O programa federal de renegociação de dívidas Desenrola Brasil 2.0 foi prorrogado até 31 de agosto de 2026. O anúncio foi feito na terça-feira, 28 de julho, pelo ministro da Fazenda, Dario Durigan, que disse ter tomado a decisão em conjunto com o presidente Luiz Inácio Lula da Silva. Com a extensão, consumidores com pendências financeiras ganham mais um mês para negociar débitos com bancos e regularizar a própria situação de crédito.
Até o momento, apenas um veículo cobriu o anúncio, em reportagem de caráter informativo construída sobre as declarações do próprio ministro. Segundo esse relato, a prorrogação será formalizada por ato do Ministério da Fazenda, com publicação prevista até sexta-feira, 31 de julho. As regras do programa permanecem inalteradas: não houve mudança em faixas de dívida, em condições de desconto nem em critérios de adesão. O que muda é apenas a janela de tempo disponível para quem ainda está negociando.
A nova data-limite não é arbitrária. Ela coincide com o fim da vigência da medida provisória que dá sustentação legal ao programa, prevista para 31 de agosto. A prorrogação, portanto, estica o Desenrola até o último dia em que a medida provisória produz efeito, sem criar instrumento legal novo.
O argumento apresentado para o adiamento é operacional. Parte dos consumidores iniciou a negociação com instituições financeiras e não conseguiu concluir o processo dentro do prazo original. O ministro também associou a medida ao acesso a financiamento: quem regulariza pendências bancárias volta a ser elegível a crédito. Esse ponto foi conectado de forma explícita ao Programa Move Brasil, a linha voltada à troca de veículos. Motoristas de aplicativo, taxistas, entregadores e caminhoneiros foram citados como público que precisa do nome limpo para se enquadrar nas condições das operações de carro e moto.
Sobre o custo, a informação divulgada é de que a prorrogação não terá impacto nas contas públicas. A justificativa apresentada é que os recursos já destinados ao programa bastam para atender à demanda prevista e que não haverá novos aportes ao Fundo de Garantia de Operações, o FGO, que funciona como garantidor das operações renegociadas. A afirmação aparece na cobertura como declaração do governo, sem contraposição de números nem avaliação independente.

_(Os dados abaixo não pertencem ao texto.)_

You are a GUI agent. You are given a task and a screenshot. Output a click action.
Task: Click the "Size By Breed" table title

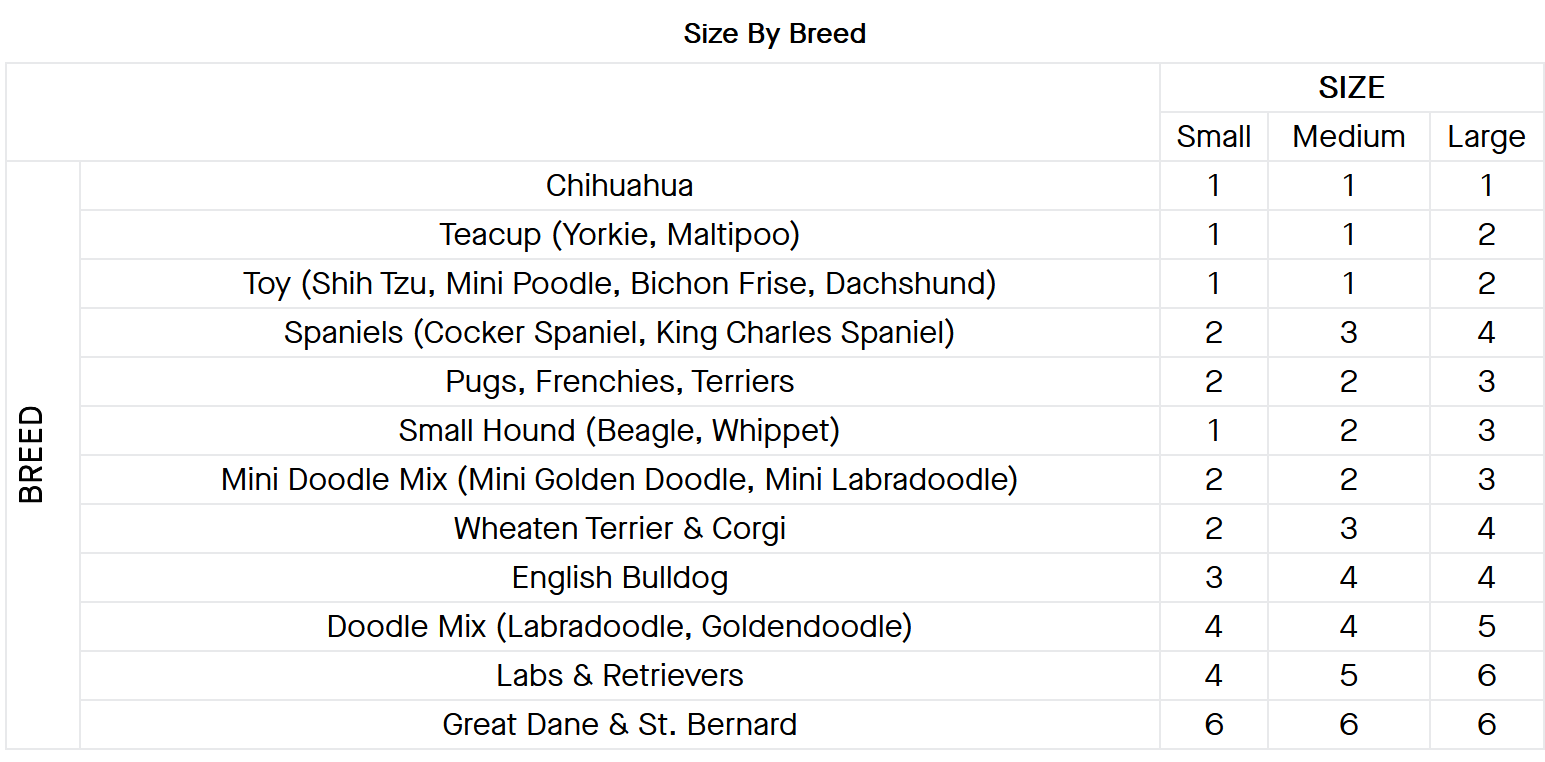pyautogui.click(x=774, y=34)
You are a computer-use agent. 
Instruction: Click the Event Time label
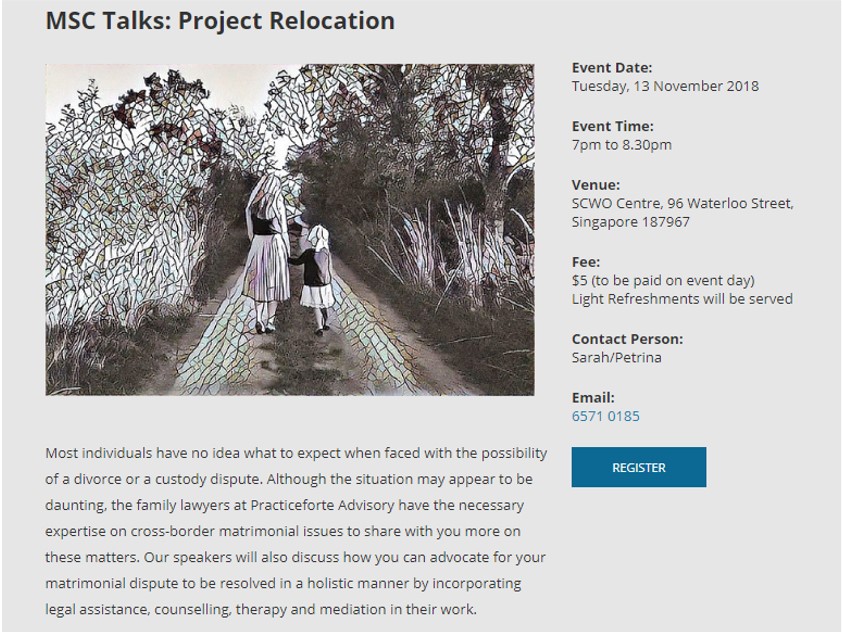click(x=612, y=126)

É justamente aí que a cobertura mostra seu limite. O caso foi noticiado por uma única fonte, em registro factual e sem contraditório. Não há confronto de enquadramentos entre veículos de campos políticos distintos, nem manifestação de bancos, de entidades de defesa do consumidor, de economistas independentes ou de parlamentares de oposição sobre a eficácia do programa ou sobre a alegação de neutralidade fiscal.
Também segue em aberto o quadro de resultados. Não foram divulgados quantos consumidores já renegociaram no Desenrola 2.0, qual o volume de dívidas envolvido, quais instituições financeiras aderiram, nem qual é o saldo atual do fundo garantidor que sustenta a tese de custo zero. Igualmente indefinido está o que acontece depois de 31 de agosto: não há informação sobre nova prorrogação, sobre conversão da medida provisória em lei pelo Congresso ou sobre eventual substituição do programa por outro desenho. Até a publicação do ato, prevista para 31 de julho, o prazo estendido segue no plano do anúncio.